Desde el enfoque de Mearsheimer, una hipotética “Operación Venezuela” y la captura de Nicolás Maduro no deberían interpretarse como una victoria estratégica, sino como un síntoma de declive. Las grandes potencias, sostiene, no necesitan recurrir de forma constante a la fuerza militar: lideran porque atraen, convencen y generan dependencia económica y política. Cuando ese liderazgo se pierde, aparece la tentación del golpe de efecto.
La fuerza bruta como sustituto de la diplomacia
Mearsheimer recuerda que las potencias sólidas imponen su influencia a través del comercio, la diplomacia y el prestigio cultural. La invasión abierta suele ser el recurso de quien ya no puede competir con poder blando. Si Estados Unidos necesita soldados, aviones y portaaviones donde antes bastaban acuerdos y presión diplomática, algo esencial se ha deteriorado en su capacidad de liderazgo.

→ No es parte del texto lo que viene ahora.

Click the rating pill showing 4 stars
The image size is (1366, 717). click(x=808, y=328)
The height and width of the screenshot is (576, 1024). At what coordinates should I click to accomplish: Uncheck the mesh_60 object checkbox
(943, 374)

China avanza sin disparar un tiro
Mientras Washington muestra los dientes, China ha desplegado en América Latina una estrategia más eficaz y silenciosa: inversiones, infraestructuras y crédito. Puertos, carreteras y préstamos a largo plazo generan vínculos duraderos. Muchos países perciben que Pekín ofrece oportunidades sin imponer condiciones políticas, lo que va desplazando a Estados Unidos sin necesidad de confrontación directa.
Un imperio cansado por dentro
Otro punto central es el desgaste interno. Movilizar recursos militares gigantescos para controlar países que no representan una amenaza directa revela un uso ineficiente del poder. Al mismo tiempo, la deuda pública se dispara, las infraestructuras se deterioran y la desigualdad social aumenta. La imagen exterior de potencia contrasta con una realidad doméstica cada vez más frágil.
El daño al orden internacional
Actuar sin el respaldo de Naciones Unidas ni de grandes coaliciones envía un mensaje claro: las reglas solo importan cuando convienen. Este comportamiento erosiona el orden internacional que Estados Unidos dice defender y acelera la formación de bloques alternativos. Rusia, China e India observan, toman nota y refuerzan sus propias alianzas.
La lógica del declive
Mearsheimer advierte que, históricamente, las potencias en declive tienden a volverse más agresivas. Es la conocida Trampa de Tucídides: cuando una potencia emergente desafía al poder establecido, este responde con apuestas cada vez más arriesgadas. Desde esta perspectiva, una acción contundente en Venezuela no sería una muestra de fortaleza, sino una reacción de miedo.
En definitiva, Estados Unidos parece empeñado en resolver problemas del siglo XXI con herramientas del siglo XIX. Como un jugador de póker que ve reducirse sus fichas, apuesta cada vez más alto esperando una jugada salvadora. A veces funciona. Pero casi siempre acelera el final de la partida.
* John J. Mearsheimer es un politólogo y académico estadounidense, considerado uno de los principales teóricos del realismo ofensivo en las relaciones internacionales.
Es profesor de Ciencia Política en la Universidad de Chicago, institución en la que ha desarrollado la mayor parte de su carrera académica. Nacido en 1947, se formó en la Academia Militar de West Point y posteriormente obtuvo su doctorado en la Universidad de Cornell.